1. According to some authors (Regulska 1996, Grochowski 1997) the local reform and democratization process in Poland reached stagnation in the mid-1990s (though some local experiments with new models continued), breeding disillusionment. Debate was continuous during this period concerning the appropriate number of levels for the territorial administrative and local government systems. Territorial division before the last crucial change in 1999 instigated further discussion among political factions, and as a consequence, the draft version of the reform program was amended, altering the number of tiers and their governing rights. Thus, crucial politico-administrative changes occurred while the transformation was in process.

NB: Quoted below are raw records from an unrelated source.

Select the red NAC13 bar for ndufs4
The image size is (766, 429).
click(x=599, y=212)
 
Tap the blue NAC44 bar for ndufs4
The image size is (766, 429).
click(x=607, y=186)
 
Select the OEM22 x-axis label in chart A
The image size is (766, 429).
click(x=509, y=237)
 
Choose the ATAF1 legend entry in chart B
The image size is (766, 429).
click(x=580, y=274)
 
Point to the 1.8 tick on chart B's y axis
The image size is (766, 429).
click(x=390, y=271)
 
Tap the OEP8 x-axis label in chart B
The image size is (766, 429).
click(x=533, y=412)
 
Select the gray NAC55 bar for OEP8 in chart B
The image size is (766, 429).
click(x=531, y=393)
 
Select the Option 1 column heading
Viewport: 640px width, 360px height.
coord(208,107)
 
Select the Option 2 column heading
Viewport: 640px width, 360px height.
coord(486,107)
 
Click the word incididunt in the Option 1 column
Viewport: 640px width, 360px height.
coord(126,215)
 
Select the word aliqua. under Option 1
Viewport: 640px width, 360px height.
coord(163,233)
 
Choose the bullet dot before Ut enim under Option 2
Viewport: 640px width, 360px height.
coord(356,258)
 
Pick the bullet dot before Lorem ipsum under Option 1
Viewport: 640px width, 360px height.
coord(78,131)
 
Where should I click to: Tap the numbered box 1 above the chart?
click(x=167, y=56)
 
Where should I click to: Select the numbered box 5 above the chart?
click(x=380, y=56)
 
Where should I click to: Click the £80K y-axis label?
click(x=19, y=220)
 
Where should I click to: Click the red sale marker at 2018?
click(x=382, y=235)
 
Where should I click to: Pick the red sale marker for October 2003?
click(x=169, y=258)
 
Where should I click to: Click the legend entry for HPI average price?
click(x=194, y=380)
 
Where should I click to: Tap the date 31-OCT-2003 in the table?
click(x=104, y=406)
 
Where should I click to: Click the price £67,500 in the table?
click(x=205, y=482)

2. Another example of "internal" criticism resulting in a subsequently altered trajectory for transition is found in Lithuania. Crucial reform revisions were initiated in 1995, replacing the formerly conceptualized two-tier system of local government with a single tier. Additionally, strong criticism emerged concerning the comprehensiveness of change. According to Gazaryan (1995), the development of local government in the first five years resulted in neither the improvement of public services nor the involvement of the populace in decision-making.

The motives for such criticism are two-fold. First, discussions concerning the administrative structure of the system are of particular importance to party factions that view these changes from the standpoint of influence gain or loss. Second, those who have found the reforms to be insufficient feel that there is a "democratic deficit" in the process; citizens' opinions have not yet been heard and incorporated into the local government reform plan.

3. Finally, the Czech example should be mentioned. This country has quite radically reformed its institutions and mechanisms of local democracy. Municipalities have taken over all self-governing functions, and the division of power is quite clear between state administrative and local government offices. However, debate on the establishment of an intermediate government tier has ensued for a decade (Vidlaková 1997). Subsequently, from the year 2000, this concept will be realized in practice.

Despite relatively often-changing conceptions, there are common directions and different models that may be classified. Nevertheless, strong coherence and consistency should not be expected in the long run.